Collect every line of the records below that contains the word "settings".

....

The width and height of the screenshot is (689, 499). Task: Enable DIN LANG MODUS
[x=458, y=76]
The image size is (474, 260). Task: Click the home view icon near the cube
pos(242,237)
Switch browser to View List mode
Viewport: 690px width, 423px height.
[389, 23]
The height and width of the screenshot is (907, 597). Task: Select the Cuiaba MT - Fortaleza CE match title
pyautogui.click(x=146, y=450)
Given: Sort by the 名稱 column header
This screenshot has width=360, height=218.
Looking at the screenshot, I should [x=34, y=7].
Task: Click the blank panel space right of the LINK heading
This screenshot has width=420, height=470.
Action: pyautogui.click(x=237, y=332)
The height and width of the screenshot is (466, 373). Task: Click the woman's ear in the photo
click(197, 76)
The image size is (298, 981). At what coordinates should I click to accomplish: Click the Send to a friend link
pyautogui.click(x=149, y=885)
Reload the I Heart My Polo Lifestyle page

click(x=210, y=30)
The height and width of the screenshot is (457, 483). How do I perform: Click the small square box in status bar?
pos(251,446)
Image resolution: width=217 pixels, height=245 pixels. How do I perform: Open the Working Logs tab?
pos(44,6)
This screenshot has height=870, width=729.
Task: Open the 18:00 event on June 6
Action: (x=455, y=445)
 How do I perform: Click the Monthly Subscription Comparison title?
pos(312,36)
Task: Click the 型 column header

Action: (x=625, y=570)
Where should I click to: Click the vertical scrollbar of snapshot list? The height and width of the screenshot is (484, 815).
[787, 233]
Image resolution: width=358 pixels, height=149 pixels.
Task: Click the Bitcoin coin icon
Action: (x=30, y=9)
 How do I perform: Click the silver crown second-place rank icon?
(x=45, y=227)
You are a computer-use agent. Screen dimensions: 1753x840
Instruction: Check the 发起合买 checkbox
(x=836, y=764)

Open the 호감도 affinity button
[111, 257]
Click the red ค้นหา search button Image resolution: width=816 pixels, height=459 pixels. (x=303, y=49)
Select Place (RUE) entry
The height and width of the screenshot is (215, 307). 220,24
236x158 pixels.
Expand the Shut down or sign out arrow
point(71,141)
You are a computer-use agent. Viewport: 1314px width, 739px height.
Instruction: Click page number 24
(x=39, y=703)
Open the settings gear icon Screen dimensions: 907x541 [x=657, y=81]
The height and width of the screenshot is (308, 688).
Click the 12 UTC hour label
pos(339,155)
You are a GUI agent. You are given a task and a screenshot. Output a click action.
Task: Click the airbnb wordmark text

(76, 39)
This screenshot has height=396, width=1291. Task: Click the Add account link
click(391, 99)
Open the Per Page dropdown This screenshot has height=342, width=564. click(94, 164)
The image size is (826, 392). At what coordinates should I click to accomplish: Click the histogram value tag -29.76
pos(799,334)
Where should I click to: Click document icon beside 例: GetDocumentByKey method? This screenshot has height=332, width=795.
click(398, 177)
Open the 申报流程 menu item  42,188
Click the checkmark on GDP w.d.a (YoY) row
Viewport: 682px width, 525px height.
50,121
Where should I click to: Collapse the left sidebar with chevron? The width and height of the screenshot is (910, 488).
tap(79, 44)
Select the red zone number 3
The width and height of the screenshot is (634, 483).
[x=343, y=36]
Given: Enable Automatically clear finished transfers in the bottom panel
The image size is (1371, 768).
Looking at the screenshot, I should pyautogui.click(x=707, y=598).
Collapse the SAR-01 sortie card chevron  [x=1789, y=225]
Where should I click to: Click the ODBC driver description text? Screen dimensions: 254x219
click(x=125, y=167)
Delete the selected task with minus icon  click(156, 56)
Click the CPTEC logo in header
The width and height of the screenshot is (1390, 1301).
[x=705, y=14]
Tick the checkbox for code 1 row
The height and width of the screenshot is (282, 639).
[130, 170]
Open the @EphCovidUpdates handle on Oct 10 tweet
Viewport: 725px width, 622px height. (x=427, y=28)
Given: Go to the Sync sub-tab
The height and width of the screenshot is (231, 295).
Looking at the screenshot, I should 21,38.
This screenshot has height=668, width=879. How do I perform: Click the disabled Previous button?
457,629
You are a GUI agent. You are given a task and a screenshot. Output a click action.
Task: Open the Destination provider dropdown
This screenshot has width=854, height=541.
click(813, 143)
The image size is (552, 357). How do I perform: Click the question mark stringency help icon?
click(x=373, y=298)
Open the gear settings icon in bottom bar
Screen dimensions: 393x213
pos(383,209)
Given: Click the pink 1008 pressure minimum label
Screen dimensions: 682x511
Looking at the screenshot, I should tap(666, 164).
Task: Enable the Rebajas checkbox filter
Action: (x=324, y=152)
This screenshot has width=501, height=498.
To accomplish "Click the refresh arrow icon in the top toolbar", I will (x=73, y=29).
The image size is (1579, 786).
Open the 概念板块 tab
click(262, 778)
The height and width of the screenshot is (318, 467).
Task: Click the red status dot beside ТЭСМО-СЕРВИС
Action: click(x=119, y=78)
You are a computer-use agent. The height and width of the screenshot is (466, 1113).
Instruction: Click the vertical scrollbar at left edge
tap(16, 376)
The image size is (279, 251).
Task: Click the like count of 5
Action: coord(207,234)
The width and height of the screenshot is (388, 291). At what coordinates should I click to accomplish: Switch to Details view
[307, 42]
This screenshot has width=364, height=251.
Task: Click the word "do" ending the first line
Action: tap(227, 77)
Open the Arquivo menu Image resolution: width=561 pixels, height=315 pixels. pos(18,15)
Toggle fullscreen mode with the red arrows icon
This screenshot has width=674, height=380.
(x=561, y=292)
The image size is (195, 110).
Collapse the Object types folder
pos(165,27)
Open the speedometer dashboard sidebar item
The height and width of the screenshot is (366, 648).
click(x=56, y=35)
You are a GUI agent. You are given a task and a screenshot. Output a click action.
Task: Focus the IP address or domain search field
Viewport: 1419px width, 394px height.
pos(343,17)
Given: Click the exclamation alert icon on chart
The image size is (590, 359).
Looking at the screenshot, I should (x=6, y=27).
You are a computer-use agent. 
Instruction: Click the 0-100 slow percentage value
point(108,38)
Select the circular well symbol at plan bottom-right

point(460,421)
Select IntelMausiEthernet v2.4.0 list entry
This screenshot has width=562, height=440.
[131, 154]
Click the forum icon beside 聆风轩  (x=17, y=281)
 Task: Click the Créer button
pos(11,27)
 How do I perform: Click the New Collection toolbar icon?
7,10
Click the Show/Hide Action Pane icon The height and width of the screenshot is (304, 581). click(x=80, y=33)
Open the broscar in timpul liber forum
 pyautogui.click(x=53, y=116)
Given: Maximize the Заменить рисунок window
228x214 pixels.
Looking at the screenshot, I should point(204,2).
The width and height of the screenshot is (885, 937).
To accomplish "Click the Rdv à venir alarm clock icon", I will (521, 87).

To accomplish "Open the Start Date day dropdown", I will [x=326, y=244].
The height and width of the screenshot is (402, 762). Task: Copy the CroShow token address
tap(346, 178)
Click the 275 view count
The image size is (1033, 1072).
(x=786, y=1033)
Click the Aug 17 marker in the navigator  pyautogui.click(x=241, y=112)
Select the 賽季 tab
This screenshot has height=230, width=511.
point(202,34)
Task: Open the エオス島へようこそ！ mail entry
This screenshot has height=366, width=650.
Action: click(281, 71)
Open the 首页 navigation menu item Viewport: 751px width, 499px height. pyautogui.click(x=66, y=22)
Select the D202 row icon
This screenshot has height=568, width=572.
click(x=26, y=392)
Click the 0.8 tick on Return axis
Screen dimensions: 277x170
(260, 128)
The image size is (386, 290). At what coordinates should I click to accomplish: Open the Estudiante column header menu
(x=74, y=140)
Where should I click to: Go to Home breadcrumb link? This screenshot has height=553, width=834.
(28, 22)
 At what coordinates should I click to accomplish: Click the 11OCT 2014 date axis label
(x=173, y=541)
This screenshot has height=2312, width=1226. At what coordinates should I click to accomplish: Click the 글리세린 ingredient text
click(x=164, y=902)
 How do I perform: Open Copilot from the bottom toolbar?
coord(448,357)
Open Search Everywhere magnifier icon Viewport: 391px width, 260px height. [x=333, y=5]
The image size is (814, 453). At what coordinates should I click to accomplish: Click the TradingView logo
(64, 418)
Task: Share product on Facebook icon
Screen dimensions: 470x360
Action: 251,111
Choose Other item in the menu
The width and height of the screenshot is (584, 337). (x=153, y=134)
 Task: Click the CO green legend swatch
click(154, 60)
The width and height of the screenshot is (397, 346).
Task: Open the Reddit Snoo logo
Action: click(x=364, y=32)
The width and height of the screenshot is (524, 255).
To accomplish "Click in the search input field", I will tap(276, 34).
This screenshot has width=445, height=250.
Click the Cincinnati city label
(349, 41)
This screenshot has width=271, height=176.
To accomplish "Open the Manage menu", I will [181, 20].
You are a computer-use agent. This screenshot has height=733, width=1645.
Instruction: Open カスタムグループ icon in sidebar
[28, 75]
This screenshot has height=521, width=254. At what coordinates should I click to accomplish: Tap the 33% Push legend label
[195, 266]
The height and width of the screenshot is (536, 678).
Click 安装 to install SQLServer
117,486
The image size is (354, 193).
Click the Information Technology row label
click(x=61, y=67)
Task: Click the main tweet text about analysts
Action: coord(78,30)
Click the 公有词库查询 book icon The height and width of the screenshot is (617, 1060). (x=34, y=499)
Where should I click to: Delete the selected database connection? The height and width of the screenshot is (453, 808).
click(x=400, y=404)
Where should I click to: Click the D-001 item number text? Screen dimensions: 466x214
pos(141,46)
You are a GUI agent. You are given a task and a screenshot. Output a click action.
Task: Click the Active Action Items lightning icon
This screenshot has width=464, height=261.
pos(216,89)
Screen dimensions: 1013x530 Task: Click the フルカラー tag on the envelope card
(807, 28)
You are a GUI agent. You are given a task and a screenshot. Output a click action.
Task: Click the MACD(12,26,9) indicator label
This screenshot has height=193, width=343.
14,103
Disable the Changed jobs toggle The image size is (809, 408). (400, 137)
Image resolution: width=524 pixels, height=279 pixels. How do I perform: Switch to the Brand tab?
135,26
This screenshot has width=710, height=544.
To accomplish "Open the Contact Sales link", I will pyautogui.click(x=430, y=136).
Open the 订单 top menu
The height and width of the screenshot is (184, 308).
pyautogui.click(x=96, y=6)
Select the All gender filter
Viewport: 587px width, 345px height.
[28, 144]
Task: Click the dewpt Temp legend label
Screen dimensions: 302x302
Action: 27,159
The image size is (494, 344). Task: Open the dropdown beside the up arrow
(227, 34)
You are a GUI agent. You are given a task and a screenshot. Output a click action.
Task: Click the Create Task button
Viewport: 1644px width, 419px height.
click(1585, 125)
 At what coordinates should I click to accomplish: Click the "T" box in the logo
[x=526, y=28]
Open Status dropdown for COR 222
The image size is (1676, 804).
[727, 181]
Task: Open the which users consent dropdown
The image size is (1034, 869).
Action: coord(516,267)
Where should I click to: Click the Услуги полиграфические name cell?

....

*Answer for the task:*
Open the settings gear icon Screen dimensions: 907x541 [x=657, y=81]
Open the gear settings icon in bottom bar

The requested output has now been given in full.